The pandemic interrupted our trips to celebrate Andy’s birthday. We just didn’t know how safe or not safe it was to drive in the same car for four-plus hours. On the way up, we would catch up, share our frustrations at work, discuss flies that we had tied, places that we wanted to fish. On the way back, we would talk about the fish that we caught, the fish that we lost, the fish that we saw, the people whom we met. We would marvel at the hundreds of migrating ducks in the air in their “V” formations flapping their wings so vigorously, the colors of the sunset, the shape of the moon.
The car ride is part of the fun.
Another part of the fun is our meals. I bring a thick ribeye from the butcher shop in the Castro Valley Marketplace, salted butter, thyme, and an iron skillet. That’s the entrée for dinner on the second night. This year, I forgot to bring my meat thermometer. But I have been doing steaks for a while so I was pretty sure that I could do it by feel.
I started heating my iron skillet on Andy’s camp stove. Patted the steak dry with paper towels. Andy helped sprinkle salt and pepper generously on both sides, and then I pressed the edges of the rib eye against the butcher’s paper to pick up the remaining salt and pepper that had fallen to the side. Once the pan started to smoke, I added some olive oil and then placed the steak in the center. The sizzle confirmed that the temperature was good.
I seared one side for three-and-a half minutes. Then, the other for another three-and-half minutes. I also stood the steak up to sear the four ends. Once done, I added butter and thyme and basted each side for approximately 45 seconds.
Before I started the meat, Andy had already rinsed some baby potatoes, placed them in a pot filled with water, and started boiling them. Once they were cooked, the water was drained, the potatoes were salted lightly and then slathered with butter. The rib eye, which turned out to be pink in the middle, rested.

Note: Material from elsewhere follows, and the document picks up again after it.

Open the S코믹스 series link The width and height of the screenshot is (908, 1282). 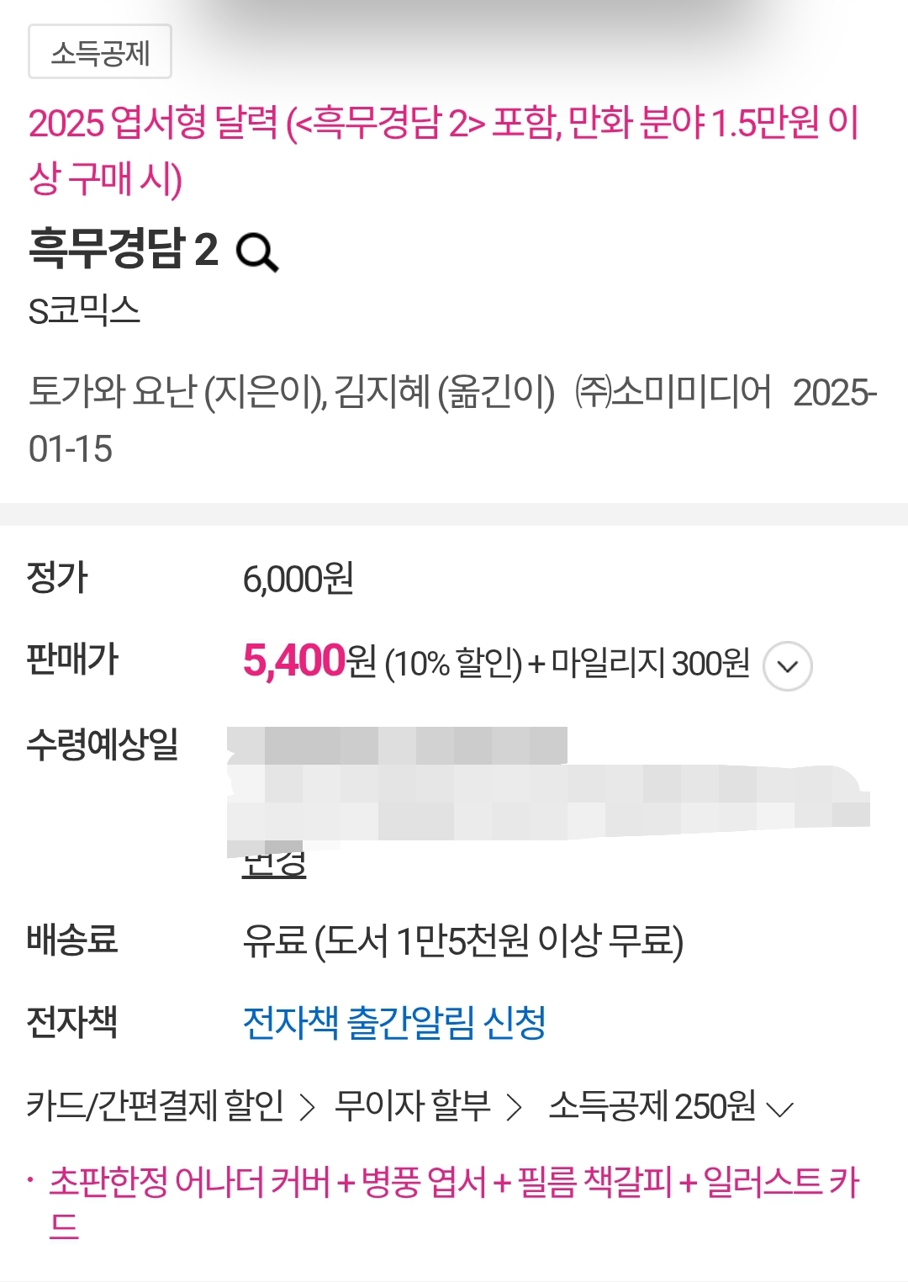(x=84, y=311)
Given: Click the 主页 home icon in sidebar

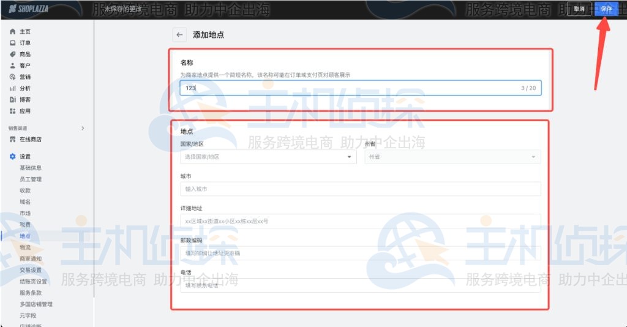Looking at the screenshot, I should (12, 31).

As we plated the food, I cut the ribeye so that each person would have half of the various parts of the steak. I also placed a slab of butter on each steak. Andy put the potatoes beside it. We scooped some orzo salad from Berkeley Bowl next to the steak and potatoes, and we sat down by the fire. Delicious. It had to be one of our all-time best meals.
Breakfasts are instant oatmeal with flax seed. We shake in some candied ginger, some nuts, some dried fruit. Andy makes coffee with his AeroPress, and I brew some decaffeinated tea adding sugar and Andy’s half-and-half later. Lunch is peanut butter and rhubarb jam sandwiches with untoasted bread – sourdough this time around.
On the final morning, we would normally be eager to break camp and hit the water before driving home. This year, however, we lingered at the campfire. It was cold with temperatures hovering in the thirties. Earlier, I had found five charred logs in an adjacent fire pit as I searched for a place to dry my tent’s footprint. As the embers glowed and persistent flames tried to consume the prized logs, we talked about our past trips and the people we miss.
Good times.
Since the Pit River is such a challenging and dangerous river to wade, after every trip, I wonder, How much longer will I be able to fish the Pit with George and Andy? I’m not sure, but I am starting to make a realization. Our trips are not entirely about the number and the size of the fish. It’s not all about the fishing. Thank you for that gift, Andy, and I hope that you had a happy, Happy Birthday.